**Data**
════════════════════

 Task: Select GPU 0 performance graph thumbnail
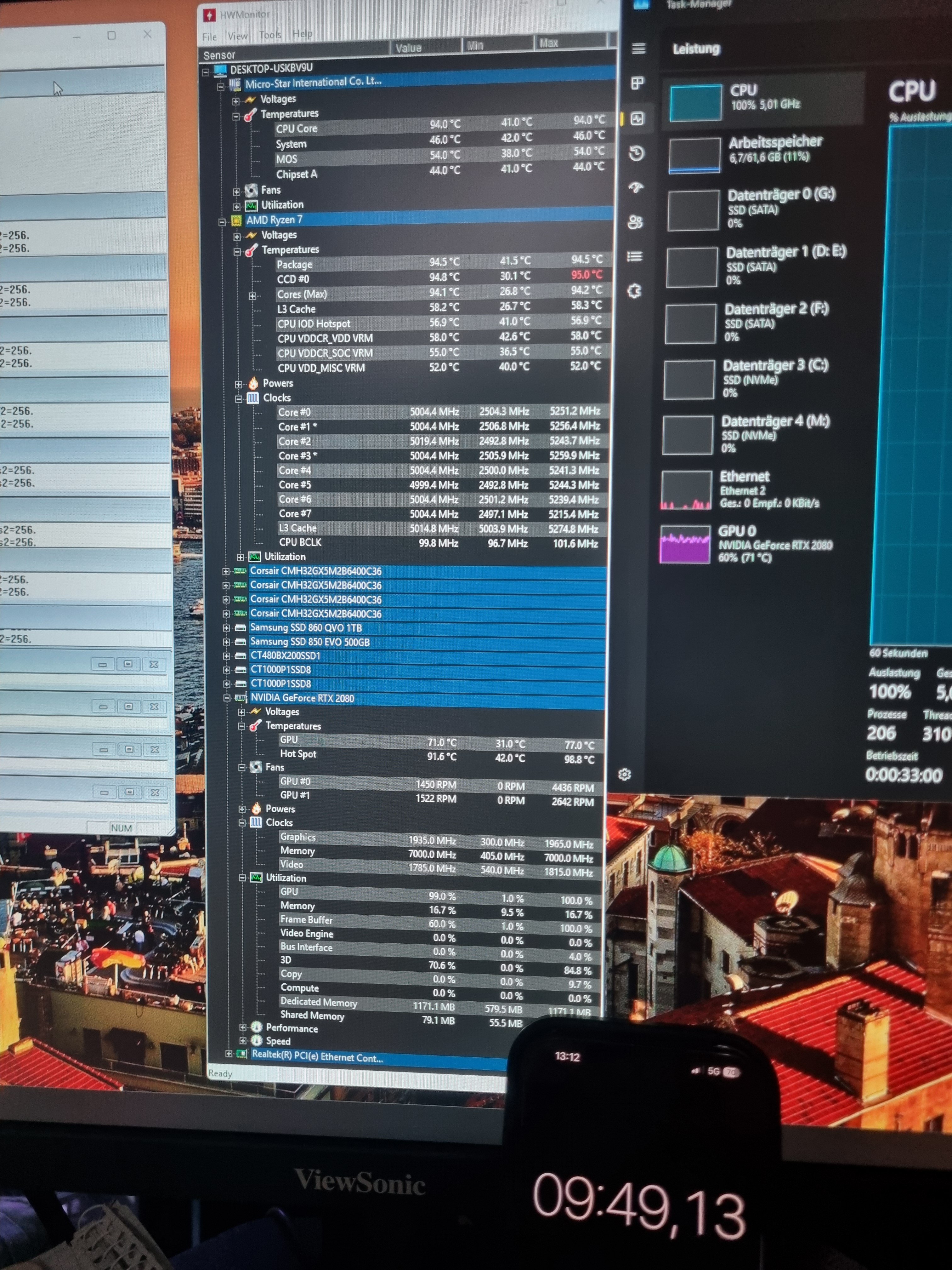pos(685,544)
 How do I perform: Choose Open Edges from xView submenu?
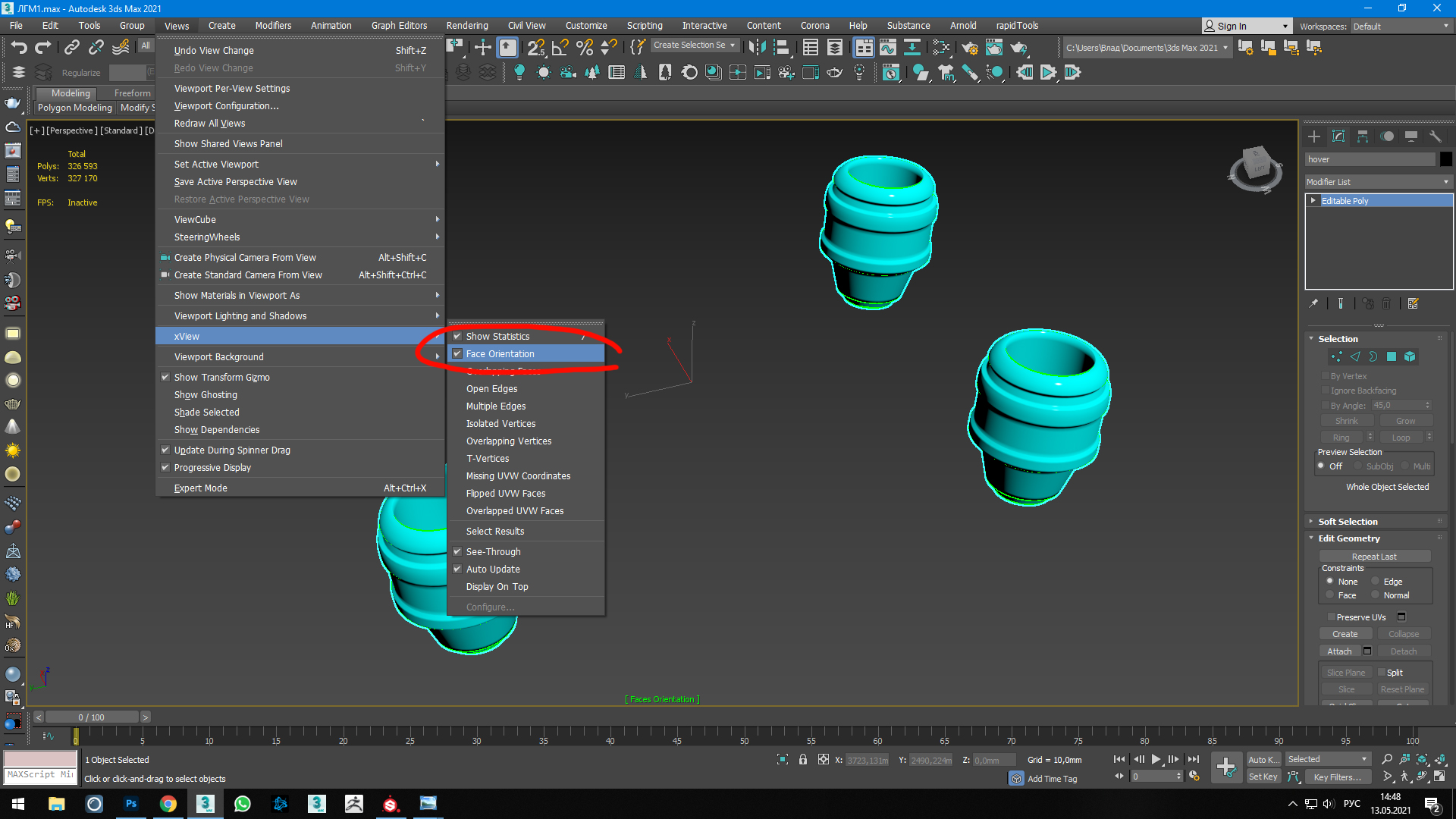(x=491, y=389)

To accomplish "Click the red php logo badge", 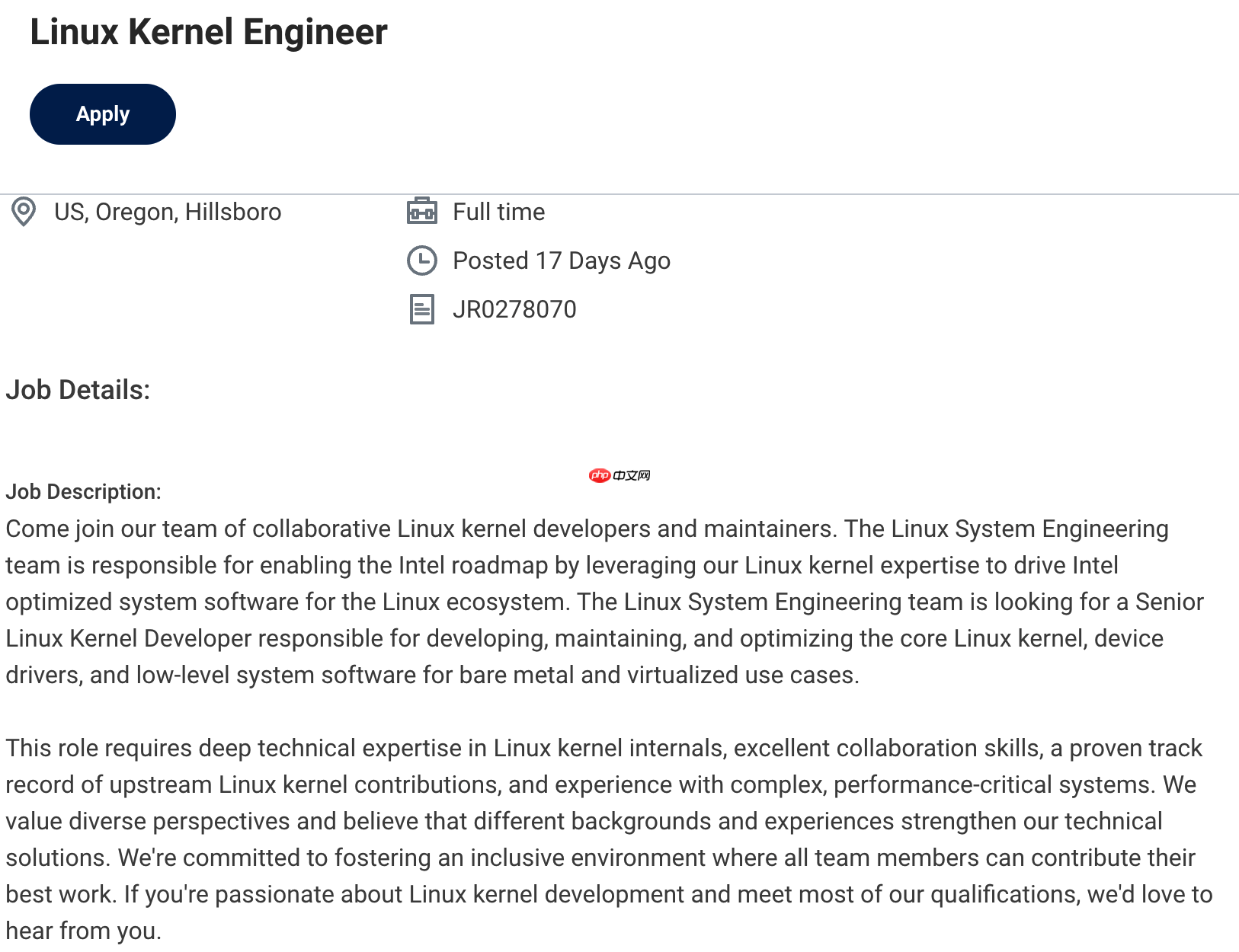I will (599, 474).
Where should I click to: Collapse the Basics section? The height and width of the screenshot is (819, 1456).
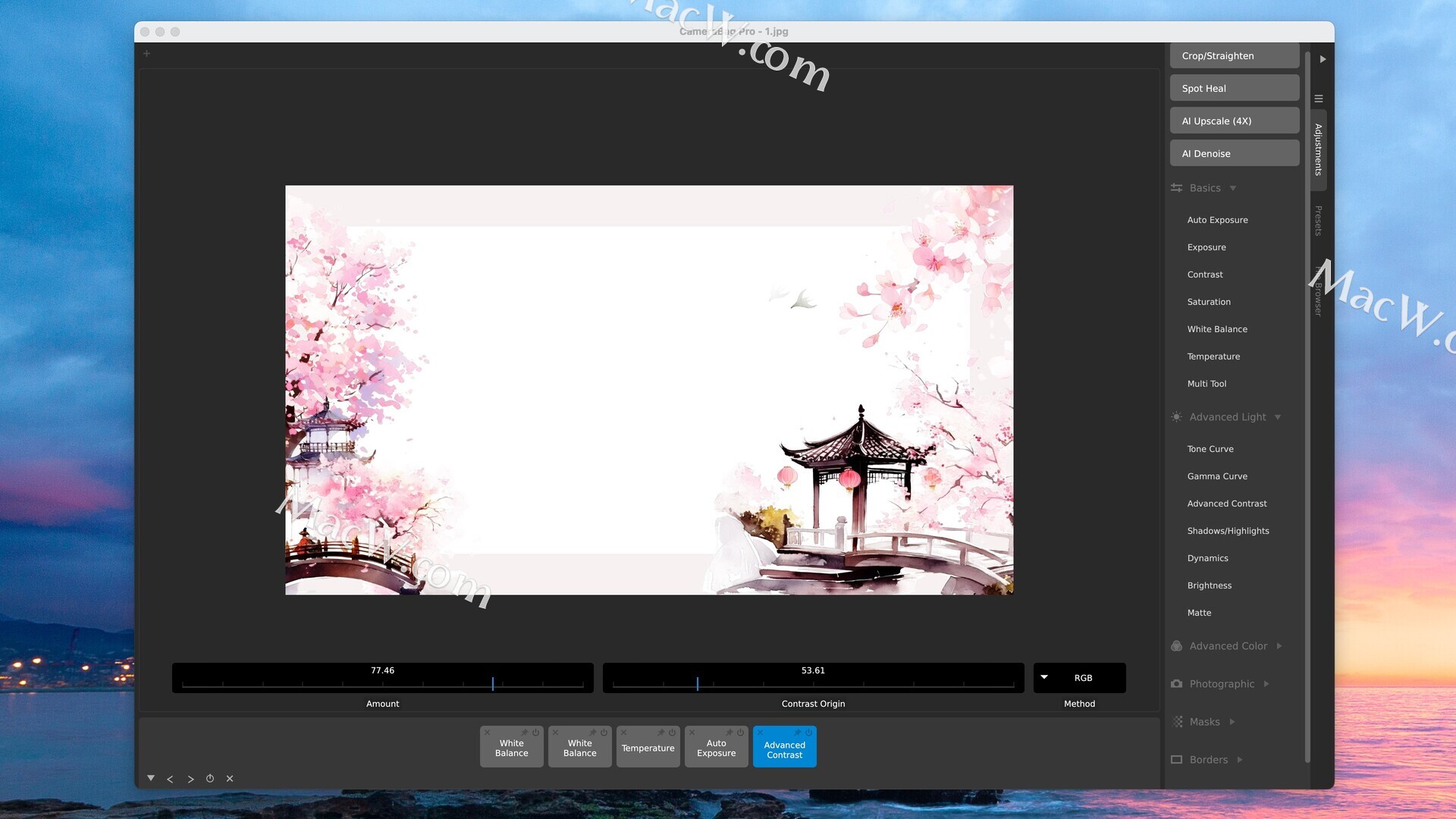(1205, 188)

════════════════════

**Work required**
Your answer must reproduce exactly the lines from the line with "Where should I" through the end of the material, both ends included, with every picture dropped.

**Task result**
Where should I click to: Collapse the Basics section? The height and width of the screenshot is (819, 1456).
(1205, 188)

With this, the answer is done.